Con il successo di titoli come A Star Is Born e soprattutto Bohemian Rhapsody, il rock è tornato prepotentemente nel mondo del cinema. La rivoluzione del rock nacque proprio grazie al grande schermo. Era il 1955 e Rock Around the Clock di Bill Haley & His Comets accompagnò i titoli d’apertura del film Blackboard Jungle (uscito in Italia come Il seme della violenza), una pellicola diretta da Richard Brooks e dedicata all’incontro-scontro di un insegnate (Glenn Ford) con un gruppo di giovani turbolenti. Era il divario generazionale che stava alla base della rivoluzione alle porte. Il brano divenne la prima vera hit del nuovo genere musicale e nulla fu più come prima. Sia nel mondo della musica che in quello della settima arte. Nei quasi 65 anni successivi rock e cinema sono andati a braccetto, si sono ispirati a vicenda e hanno regalato diverse scene memorabili, immagini iconiche e spezzoni esilaranti. E allora ecco una rassegna dei momenti più significativi.
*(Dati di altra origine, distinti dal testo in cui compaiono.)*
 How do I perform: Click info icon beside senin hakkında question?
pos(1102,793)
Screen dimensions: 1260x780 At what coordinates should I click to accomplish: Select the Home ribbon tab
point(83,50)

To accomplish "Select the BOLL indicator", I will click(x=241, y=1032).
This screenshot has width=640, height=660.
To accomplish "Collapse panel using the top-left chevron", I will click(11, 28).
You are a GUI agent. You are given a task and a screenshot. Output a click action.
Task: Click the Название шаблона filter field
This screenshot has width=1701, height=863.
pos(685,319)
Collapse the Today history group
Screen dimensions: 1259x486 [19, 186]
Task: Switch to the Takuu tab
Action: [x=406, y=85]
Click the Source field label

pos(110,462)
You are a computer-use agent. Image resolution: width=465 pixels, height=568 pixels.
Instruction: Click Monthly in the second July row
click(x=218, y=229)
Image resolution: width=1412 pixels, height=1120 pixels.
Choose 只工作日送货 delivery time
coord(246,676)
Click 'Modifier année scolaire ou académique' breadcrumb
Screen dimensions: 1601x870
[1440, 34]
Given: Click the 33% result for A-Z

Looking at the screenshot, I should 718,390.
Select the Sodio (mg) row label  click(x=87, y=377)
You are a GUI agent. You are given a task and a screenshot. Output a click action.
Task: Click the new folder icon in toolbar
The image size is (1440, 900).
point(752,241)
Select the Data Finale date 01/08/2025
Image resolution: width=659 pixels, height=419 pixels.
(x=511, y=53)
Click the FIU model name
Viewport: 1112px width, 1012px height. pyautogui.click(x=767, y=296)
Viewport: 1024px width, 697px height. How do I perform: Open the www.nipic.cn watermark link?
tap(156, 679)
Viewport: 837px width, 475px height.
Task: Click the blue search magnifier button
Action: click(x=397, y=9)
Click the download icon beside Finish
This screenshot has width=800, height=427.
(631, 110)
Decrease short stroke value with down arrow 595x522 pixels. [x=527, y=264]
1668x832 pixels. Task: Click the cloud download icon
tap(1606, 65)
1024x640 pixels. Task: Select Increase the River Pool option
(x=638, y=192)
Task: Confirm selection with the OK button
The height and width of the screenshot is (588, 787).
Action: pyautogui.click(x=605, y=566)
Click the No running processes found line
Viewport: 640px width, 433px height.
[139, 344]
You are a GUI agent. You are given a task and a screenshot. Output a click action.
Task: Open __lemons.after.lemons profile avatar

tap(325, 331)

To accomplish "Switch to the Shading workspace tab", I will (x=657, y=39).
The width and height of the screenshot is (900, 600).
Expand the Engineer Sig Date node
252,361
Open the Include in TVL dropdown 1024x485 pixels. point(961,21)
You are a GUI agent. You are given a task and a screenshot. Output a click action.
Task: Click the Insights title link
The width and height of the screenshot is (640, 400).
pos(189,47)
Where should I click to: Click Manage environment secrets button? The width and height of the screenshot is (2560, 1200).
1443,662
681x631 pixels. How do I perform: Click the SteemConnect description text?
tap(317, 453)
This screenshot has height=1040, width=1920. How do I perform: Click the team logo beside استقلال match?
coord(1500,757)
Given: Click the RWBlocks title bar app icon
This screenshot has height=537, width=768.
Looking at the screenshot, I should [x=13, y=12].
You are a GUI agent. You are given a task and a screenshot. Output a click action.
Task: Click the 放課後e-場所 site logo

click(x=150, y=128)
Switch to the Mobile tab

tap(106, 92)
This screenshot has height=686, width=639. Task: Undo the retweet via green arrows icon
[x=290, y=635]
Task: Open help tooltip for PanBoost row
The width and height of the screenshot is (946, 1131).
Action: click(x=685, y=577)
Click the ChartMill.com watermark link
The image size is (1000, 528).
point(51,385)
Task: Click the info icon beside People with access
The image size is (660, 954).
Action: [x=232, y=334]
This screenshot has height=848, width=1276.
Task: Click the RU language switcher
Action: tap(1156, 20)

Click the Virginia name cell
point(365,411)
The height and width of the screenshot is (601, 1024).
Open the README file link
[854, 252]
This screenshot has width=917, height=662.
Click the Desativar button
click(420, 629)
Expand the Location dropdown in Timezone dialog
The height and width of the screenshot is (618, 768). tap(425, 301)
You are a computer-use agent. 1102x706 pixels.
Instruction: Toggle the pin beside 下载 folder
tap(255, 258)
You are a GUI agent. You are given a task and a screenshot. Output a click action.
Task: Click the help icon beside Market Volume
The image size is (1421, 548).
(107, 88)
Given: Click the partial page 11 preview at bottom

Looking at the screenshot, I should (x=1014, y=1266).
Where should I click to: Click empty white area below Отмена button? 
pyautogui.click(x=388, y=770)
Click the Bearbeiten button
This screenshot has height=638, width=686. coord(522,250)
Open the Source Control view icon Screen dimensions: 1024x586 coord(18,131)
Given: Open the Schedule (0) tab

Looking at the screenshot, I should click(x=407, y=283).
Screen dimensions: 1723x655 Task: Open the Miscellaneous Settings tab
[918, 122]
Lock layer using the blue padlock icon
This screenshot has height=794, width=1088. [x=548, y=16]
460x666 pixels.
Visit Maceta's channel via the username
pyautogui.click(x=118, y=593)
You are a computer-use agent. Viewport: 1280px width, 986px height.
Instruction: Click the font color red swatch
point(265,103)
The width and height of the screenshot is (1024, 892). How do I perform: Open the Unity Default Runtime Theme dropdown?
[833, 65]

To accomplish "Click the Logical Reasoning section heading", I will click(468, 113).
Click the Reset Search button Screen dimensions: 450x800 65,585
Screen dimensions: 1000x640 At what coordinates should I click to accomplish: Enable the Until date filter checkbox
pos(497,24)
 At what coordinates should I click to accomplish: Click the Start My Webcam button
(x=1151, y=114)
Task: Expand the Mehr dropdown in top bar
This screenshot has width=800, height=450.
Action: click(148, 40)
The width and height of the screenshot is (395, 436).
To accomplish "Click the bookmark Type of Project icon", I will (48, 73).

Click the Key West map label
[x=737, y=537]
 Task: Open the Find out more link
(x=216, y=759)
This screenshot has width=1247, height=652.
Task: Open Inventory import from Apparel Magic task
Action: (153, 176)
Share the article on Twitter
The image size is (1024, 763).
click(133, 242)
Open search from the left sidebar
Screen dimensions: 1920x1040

«IL DELINQUENTE DEL ROCK AND ROLL» (ELVIS PRESLEY «JAILHOUSE ROCK»), 1957
Elvis Presley aveva iniziato a incidere musica nel 1953 e nel 1956 aveva debuttato al cinema con il film western Love Me Tender. Ma il suo ruolo cinematografico più famoso e immortale è senza dubbio quello del rissoso bullo di Jailhouse Rock, un film diretto da Richard Thorpe, che cristallizzò l’immagine di Elvis come star ribelle e irresistibile. Il sogno di ogni adolescente e l’incubo di ogni genitore. Un manifesto dell’era rock che ha il suo momento musicale più famoso nella spettacolare esecuzione della titletrack, un vero e proprio segmento da videoclip ante litteram. Elvis, in divisa da carcerato, inscena un balletto con gli altri detenuti nel braccio del carcere intonando la canzone scritta da Jerry Leiber e Mike Stoller. Il singolo è una delle pietre miliari della musica pop e arrivò al vertice della classifica inglese e americana. Il cinema per Elvis fu croce e delizia. Aiutò a consacrare la sua fama a livello globale, ma spesso lo imprigionò in ruoli mediocri che lo sminuivano e diluivano il suo talento musicale in colonne sonore spesso usa e getta. Gli ancheggiamenti di quel frammento di Jailhouse Rock fanno parte della storia. Ma Elvis non si vide mai in quei panni. Per scelta. Poco dopo aver concluso le riprese del film morì infatti in un incidente stradale la protagonista femminile, Judi Tyler. Il re del rock, sconvolto, giurò a sé stesso che non avrebbe mai visto il film.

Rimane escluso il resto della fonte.